Alexandria Ocasio-Cortez Reminds The View That Life Is Hard for Average Americans

Politics
Alexandria Ocasio-Cortez Reminds The View That Life Is Hard for Average Americans
Screenshot:YouTube/ABC

Congresswoman Alexandria Ocasio-Cortez appeared on The View on Wednesday to discuss Bernie Sanders and her own political ascent.

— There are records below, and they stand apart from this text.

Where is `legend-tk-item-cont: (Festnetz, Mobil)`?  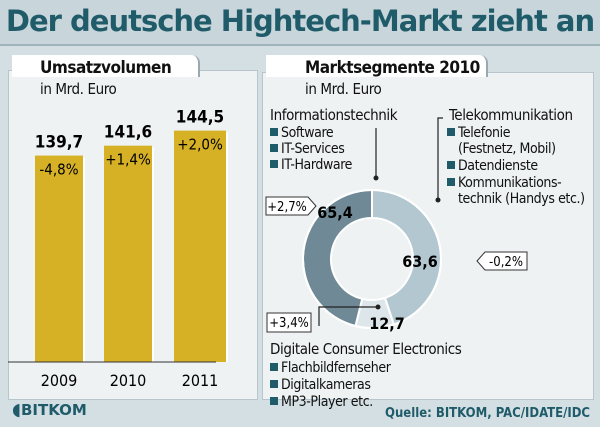
legend-tk-item-cont: (Festnetz, Mobil) is located at coordinates (507, 149).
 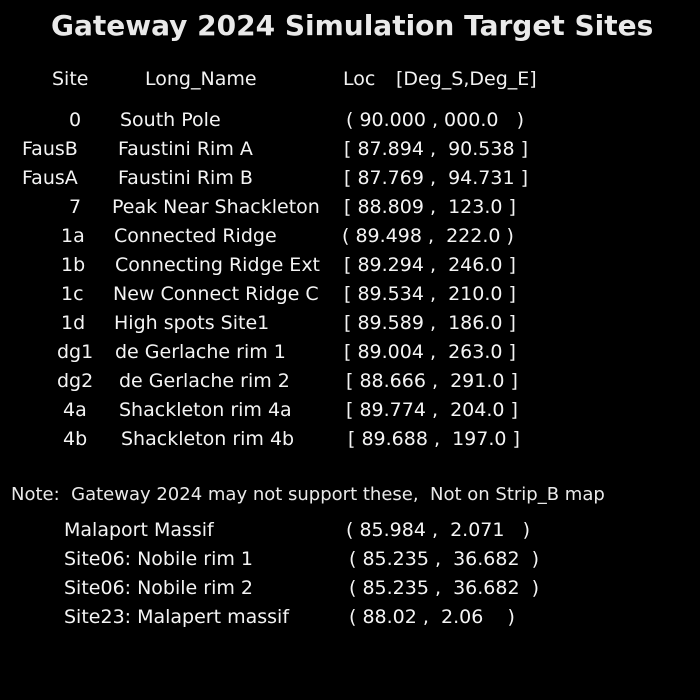 I want to click on site-id: FausB, so click(x=50, y=149).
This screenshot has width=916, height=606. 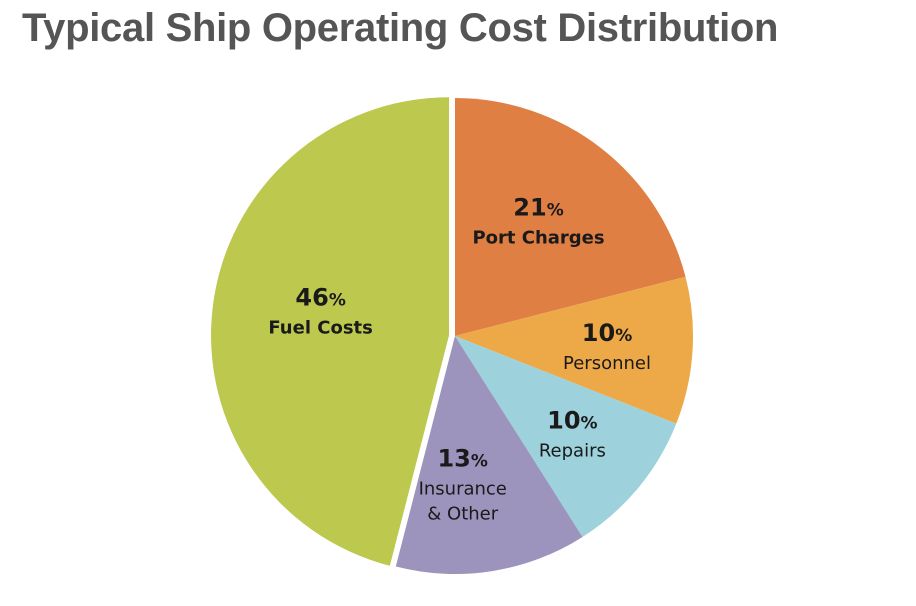 I want to click on value-label-fuel-costs: 46%, so click(x=320, y=297).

“I feel like you’re the boogeywoman of the right, and I’m the boogeywoman of the left,” co-host Meghan McCain said before laying out her concerns for the “apocalyptic” and “radical” ideas Sanders has advocated for in his presidential run. McCain described Sanders as promoting the “complete paradigm shift of the American system as we know it.”

Ocasio-Cortez argued that that’s exactly what we need.

“One story that’s not really being told here is what’s actually happening on the ground in America. Do you know what percent of American workers make less than $40,000 a year? Almost 60 percent.”

There was a rumble of audible gasps from the audience.

“You can’t live on that in New York,” said View co-host Joy Behar. “No way.”

“You can’t live on that in New York, you can barely live on that anywhere, [and] you can barely live on that if you have kids,” Ocasio-Cortez said. “I think that that reality, personally, does require a paradigm shift. This isn’t working for us, and a $2.1 trillion tax cut which has been deemed capitalism at its finest, doesn’t work for us. Losing your husband because he couldn’t afford insulin because Big Pharma cares about profits more than people as capitalism at its finest does not work for it though.”

“Bernie has a hard time explaining how he’s going to pay for it though,” McCain said. When Sanders’s plan to cancel student debt and make public colleges tuition-free was mentioned, McCain noted that this plan would cost $2.2 trillion over 10 years.

“It’s funny, because progressive policies are always talked about in 10-year price tags,” Ocasio-Cortez said. “Conservative policies are always talked about in one-year price tags.”

Ocasio-Cortez’s example: massive military budget increases under Donald Trump. While there was a spending bump in the last year of the Obama administration, military spending under Trump has risen astronomically, from $586 billion in 2015 to $716 billion in 2019.

“We don’t ask how [Trump] pays for that,” Ocasio-Cortez said. “When we talk about big government, we don’t talk about big government interjecting themselves into the bodies of women and gender non-conforming people for anti-choice policies.”

View co-host Whoppi Goldberg pressed Ocasio-Cortez on how Sanders plans to pay for his pricy progressive plans. Ocasio-Cortez explained that tuition-free public college could be paid for with a Wall Street transaction tax, and Medicare for All would be funded in part by transitioning to a payroll tax. She went on to cite a new study by researchers from Yale University, the University of Maryland, and the University of Florida that suggests transitioning to a single-payer healthcare system would save the United States $480 billion a year and the average American $2,400 in savings each year.

“I think people like their doctors, I don’t know if people love Blue-Cross Blue Shield,” Ocasio-Cortez said. “I think that when we expand our healthcare system—when we lower the price of prescription drugs, when we guarantee healthcare as a right in the United States of America just as every developed country in the world does—we will be in a better place.”

The rest of the conversation focused on Bernie Bros, Sanders’s medical records, congressional challengers, and whether she believes Michael Bloomberg is trying to buy the election (“Yes,” she said, to Goldberg’s consternation.)